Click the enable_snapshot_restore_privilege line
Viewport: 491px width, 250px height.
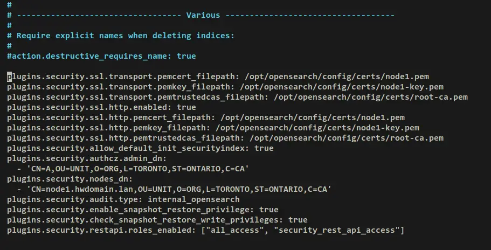(x=143, y=210)
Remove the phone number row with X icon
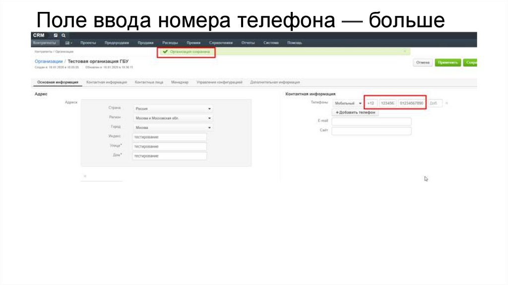 coord(446,103)
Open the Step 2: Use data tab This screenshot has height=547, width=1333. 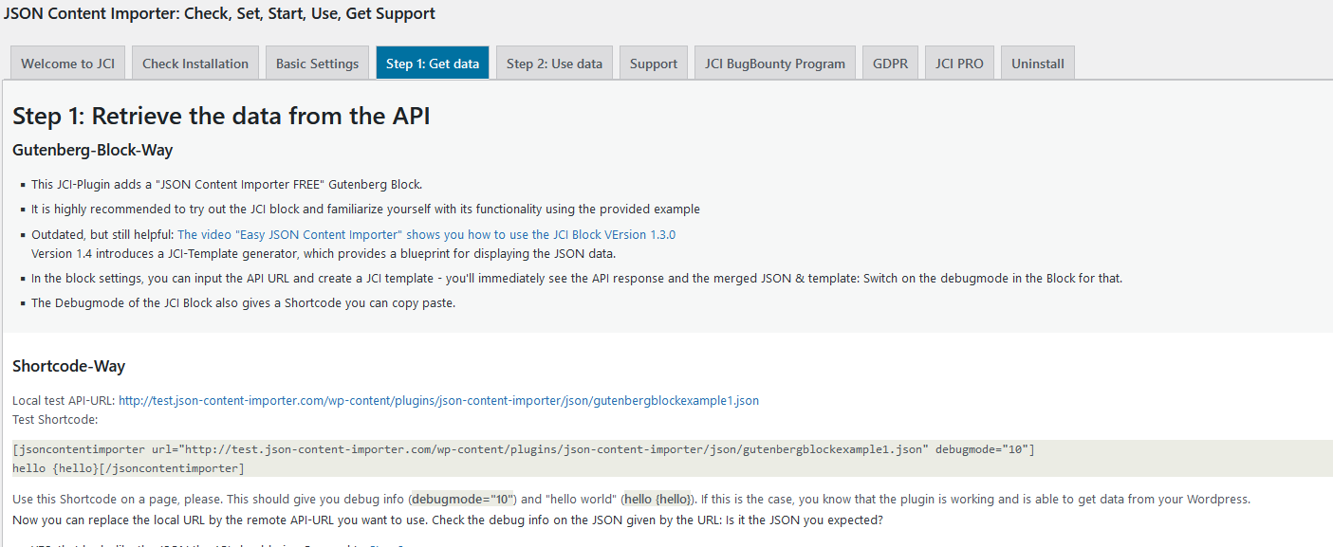(x=554, y=64)
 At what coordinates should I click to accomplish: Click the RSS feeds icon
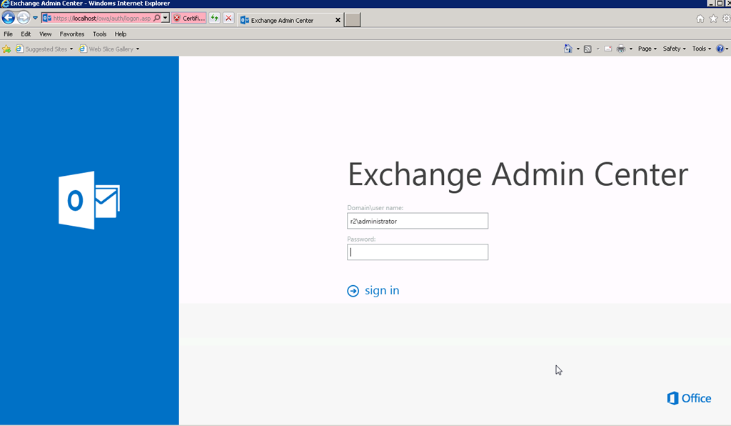[588, 49]

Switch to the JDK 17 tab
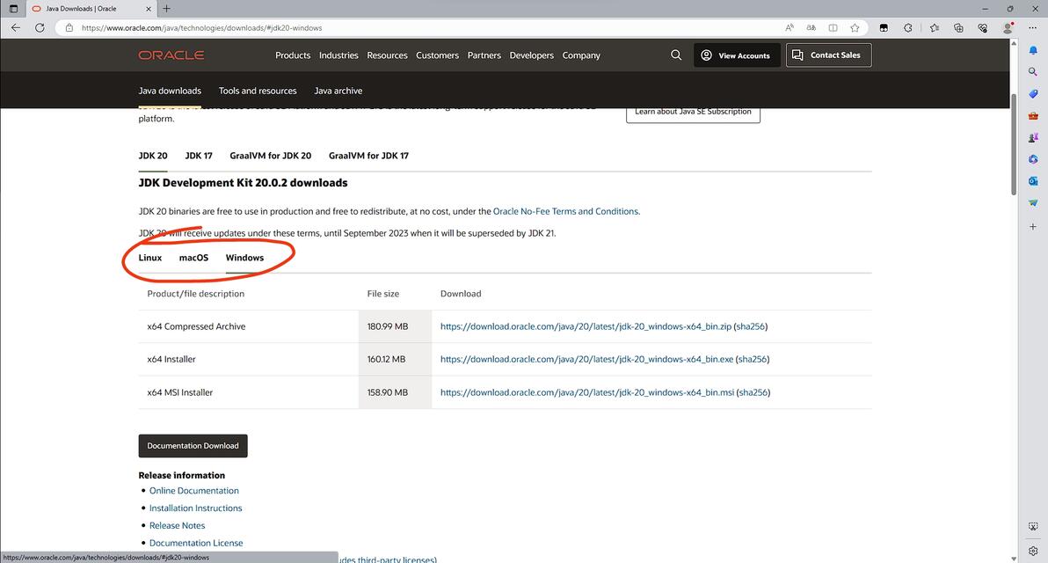click(199, 156)
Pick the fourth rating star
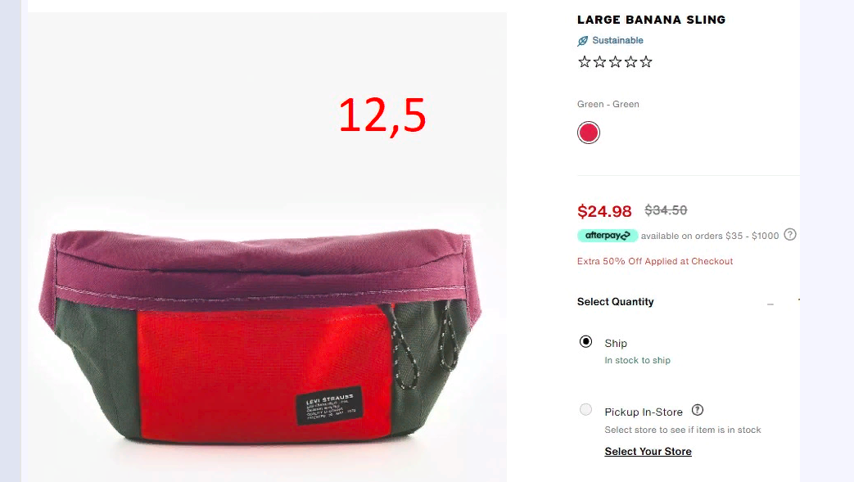854x482 pixels. click(630, 61)
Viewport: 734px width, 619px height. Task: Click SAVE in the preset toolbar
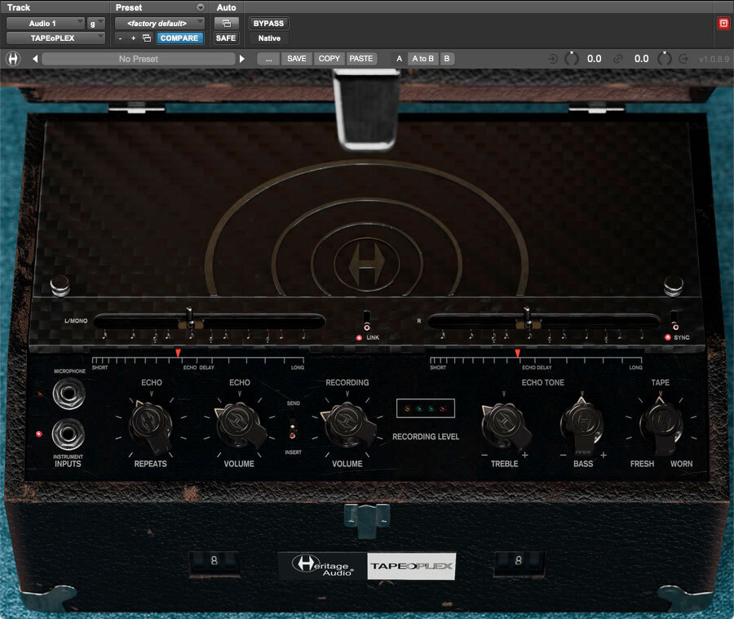296,58
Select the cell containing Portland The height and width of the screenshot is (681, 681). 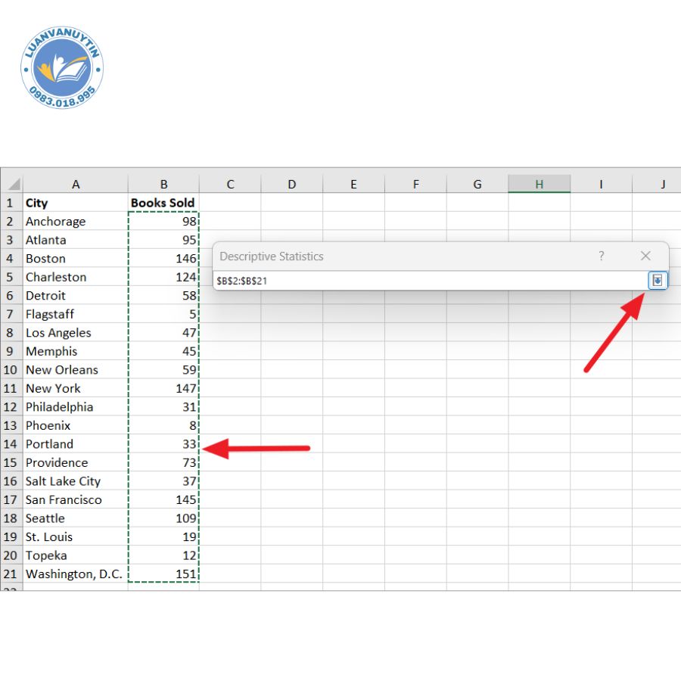(x=76, y=444)
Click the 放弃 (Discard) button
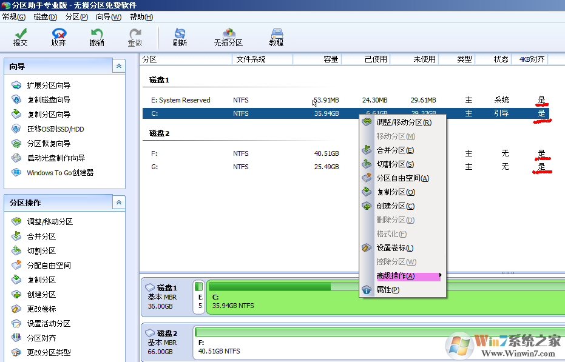Screen dimensions: 565x362 click(x=58, y=38)
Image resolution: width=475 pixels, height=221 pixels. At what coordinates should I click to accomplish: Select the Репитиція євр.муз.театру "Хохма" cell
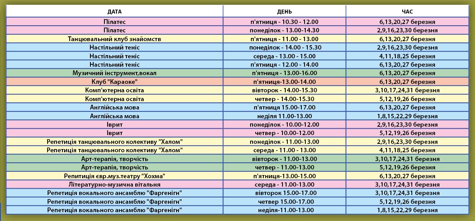[114, 176]
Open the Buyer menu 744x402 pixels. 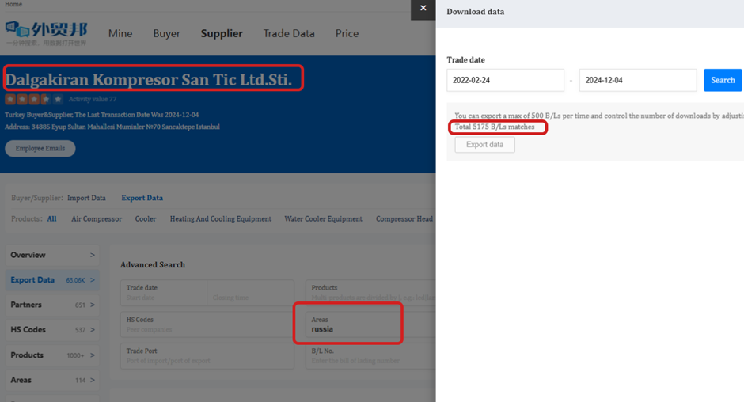point(166,33)
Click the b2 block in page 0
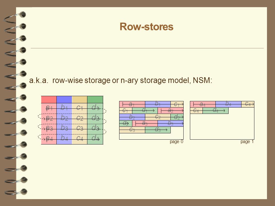The height and width of the screenshot is (206, 275). (132, 117)

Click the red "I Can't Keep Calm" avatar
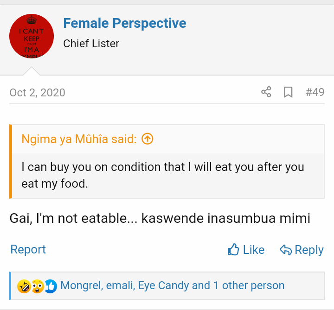pos(32,36)
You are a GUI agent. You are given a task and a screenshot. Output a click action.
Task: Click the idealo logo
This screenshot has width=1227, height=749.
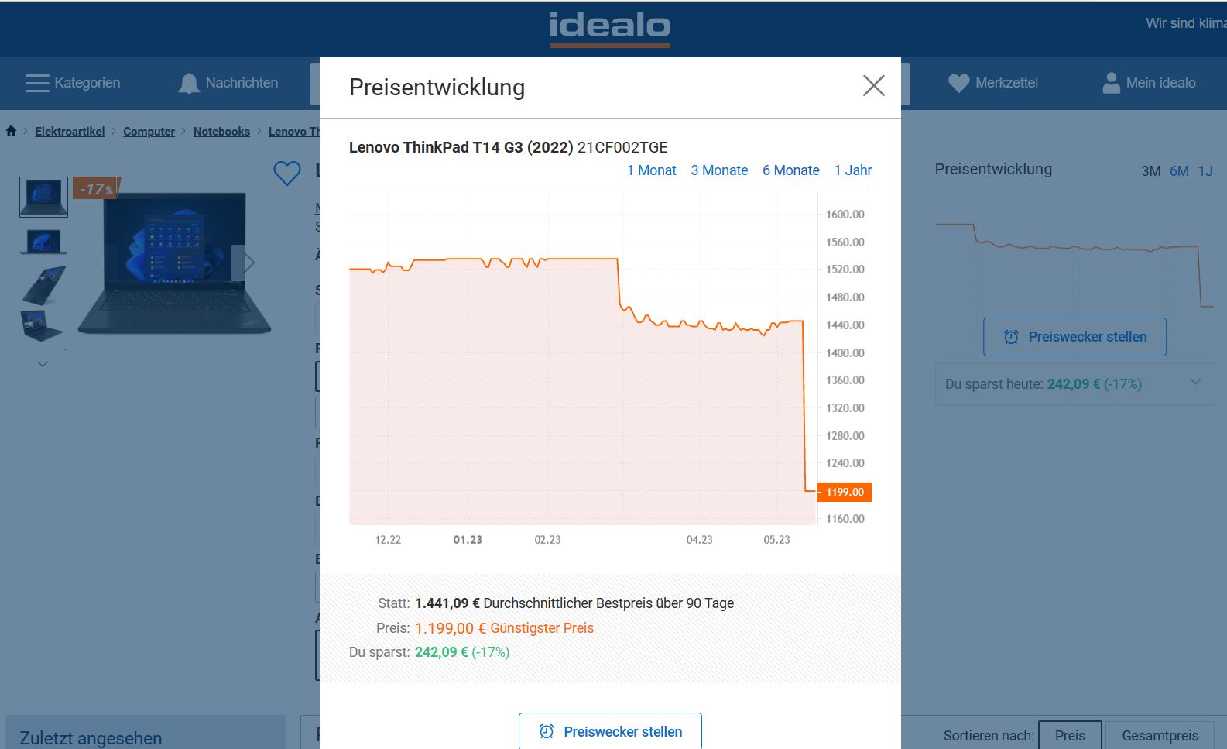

### HOW TO COMPLETE THIS TASK:
Each line from the one holding "Click the red" to the end of the records above must be copied exactly; the pictures must not be copied.

### EXPECTED OUTPUT:
Click the red "I Can't Keep Calm" avatar
pos(32,36)
You are a GUI agent. You are given a task and a screenshot. Output a click action.
Task: Click the idealo logo
This screenshot has width=1227, height=749.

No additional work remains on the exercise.